* [TÂCHE À FAIRE]:
Répondez à ces questions à l'aide du texte sur les réacteurs EPR :
1. Pour quand Emmanuel Macron a-t-il demandé à EDF de présenter un dossier complet ?
2. À quelle date la lettre a-t-elle été envoyée au président d'EDF ?
3. Combien de paires de réacteurs le programme prévoit-il, et sur combien de sites ?

* [TEXTE À ÉTUDIER]:
=-=-=
Officiellement, rien n’est arrêté : la France n’a pas décidé de construire – ou non – de nouveaux réacteurs EPR, et le débat est toujours ouvert. Le président de la République, Emmanuel Macron, a simplement demandé à EDF de présenter, mi-2021, un dossier complet, pour pouvoir prendre une décision sur ce sujet épineux.
Pourtant, en coulisses, les choses avancent, et le gouvernement défend une option très claire. Dans une lettre envoyée au président d’EDF, le 12 septembre, que Le Monde a pu consulter, la ministre de la transition écologique et solidaire Elisabeth Borne et son collègue de l’économie Bruno Le Maire donnent une feuille de route précise à Jean-Bernard Lévy pour « être en mesure de répondre à l’exécution d’un programme de construction de trois paires de réacteurs sur trois sites distincts ». Et le courrier de détailler que la construction de chaque paire sera « espacée de quatre ans et les tranches au sein d’une même paire de dix-huit mois ».
=-=-=
Lignes sources:
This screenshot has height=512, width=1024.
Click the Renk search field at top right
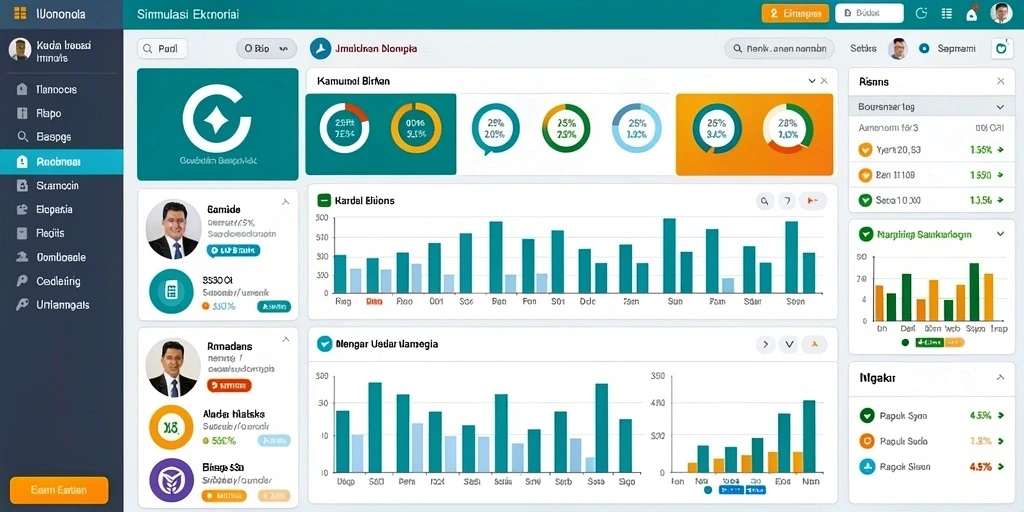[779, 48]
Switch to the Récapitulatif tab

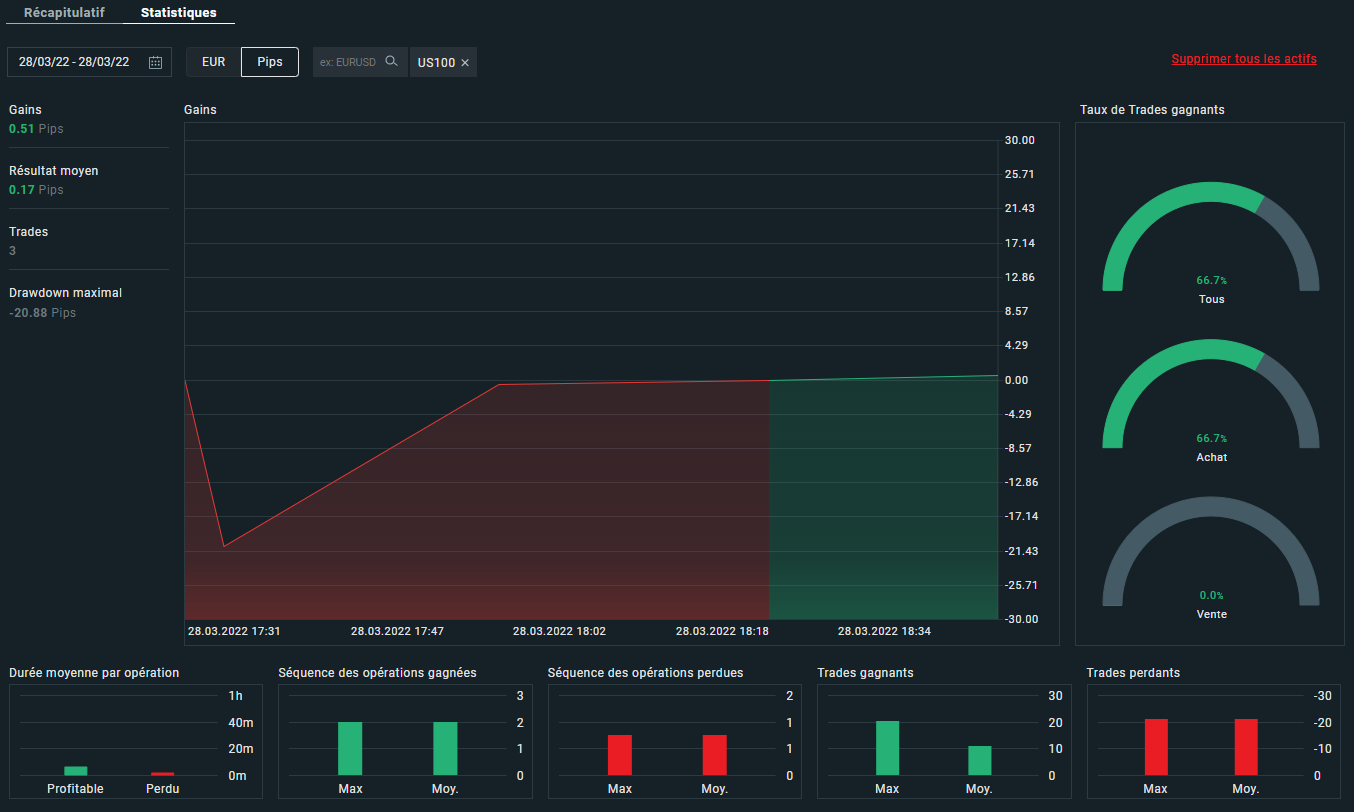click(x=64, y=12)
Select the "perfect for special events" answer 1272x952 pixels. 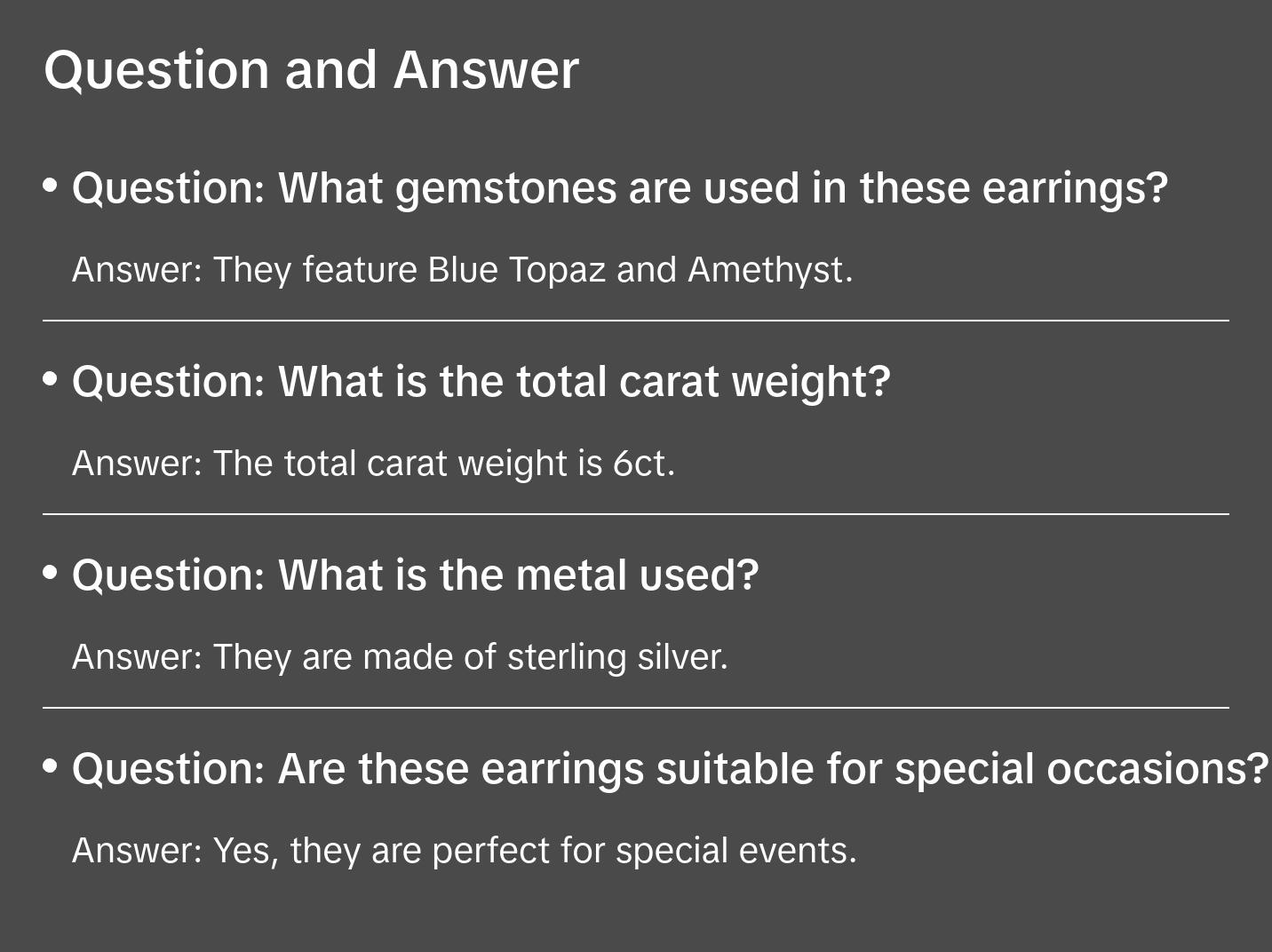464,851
=-=-=
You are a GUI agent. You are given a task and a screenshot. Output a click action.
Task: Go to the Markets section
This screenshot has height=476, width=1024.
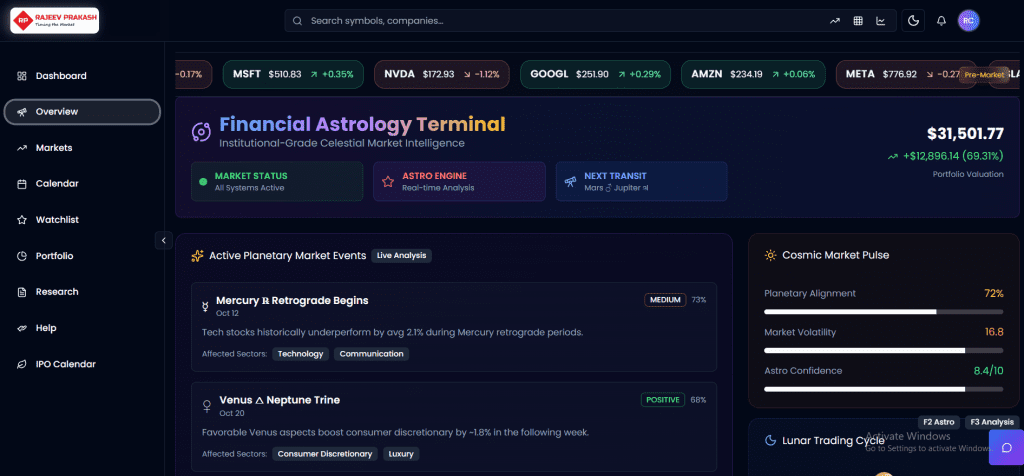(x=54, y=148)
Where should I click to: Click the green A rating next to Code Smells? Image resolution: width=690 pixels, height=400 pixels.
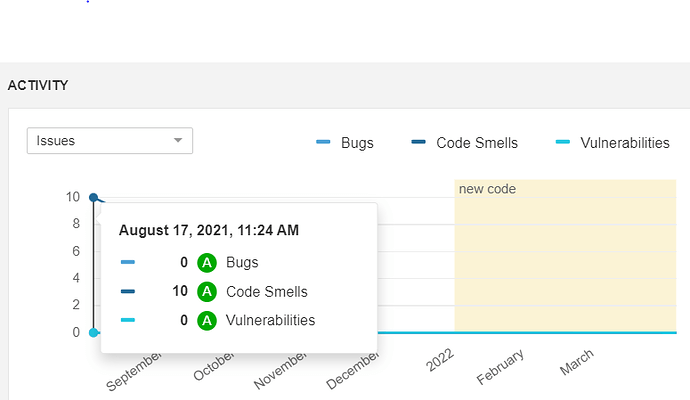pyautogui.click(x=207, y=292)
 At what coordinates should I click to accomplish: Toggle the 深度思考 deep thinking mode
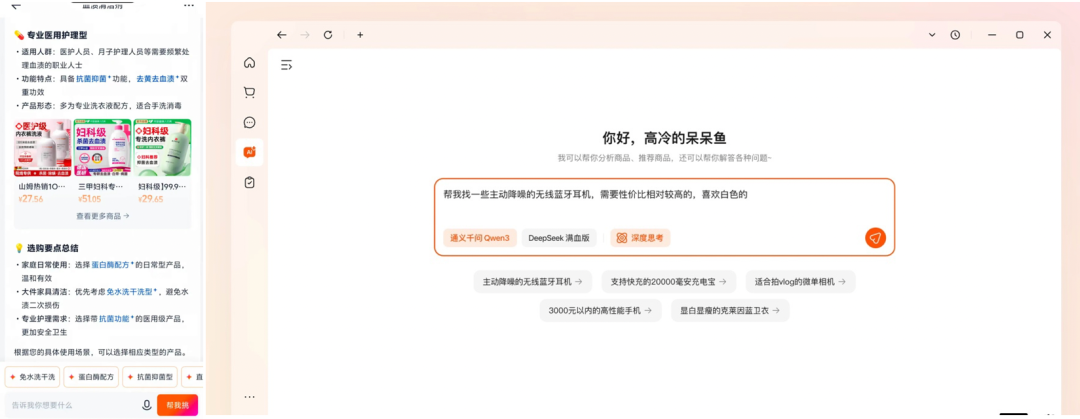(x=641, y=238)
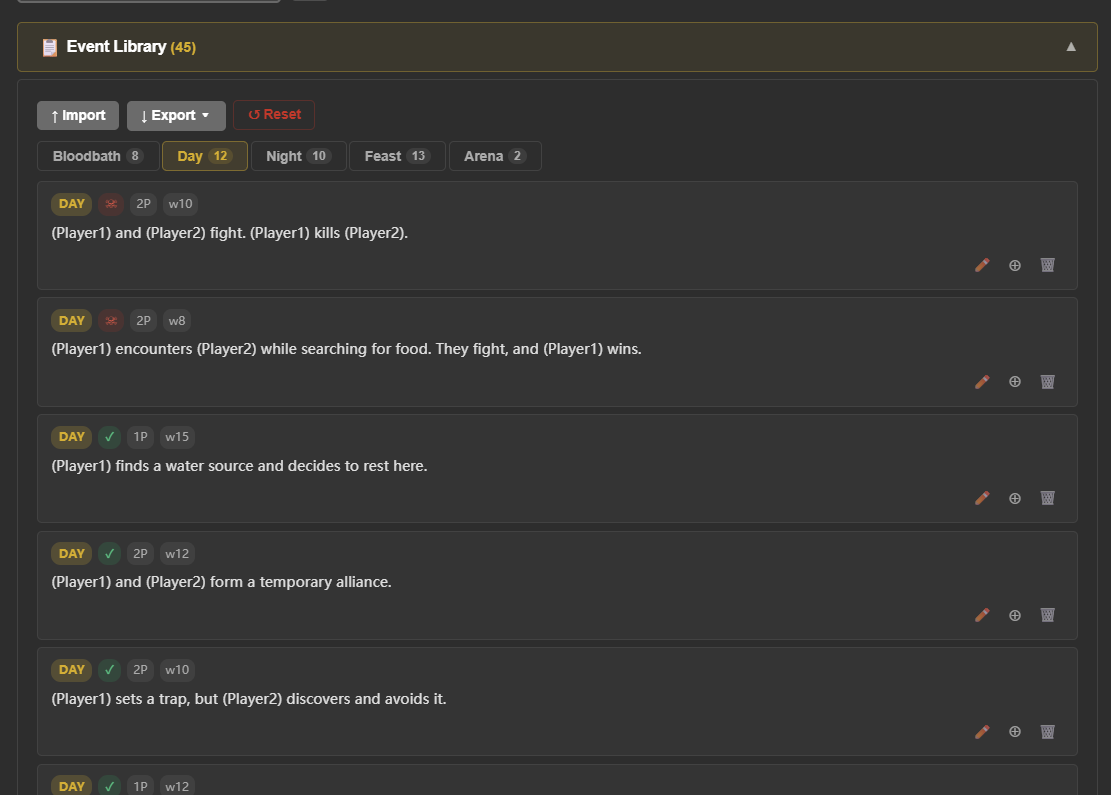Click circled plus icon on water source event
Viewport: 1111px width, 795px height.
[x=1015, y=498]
=-=-=
* [RÉSULTAT CI-DESSOUS]:
1. Pour mi-2021.
2. Le 12 septembre.
3. Trois paires de réacteurs, sur trois sites distincts.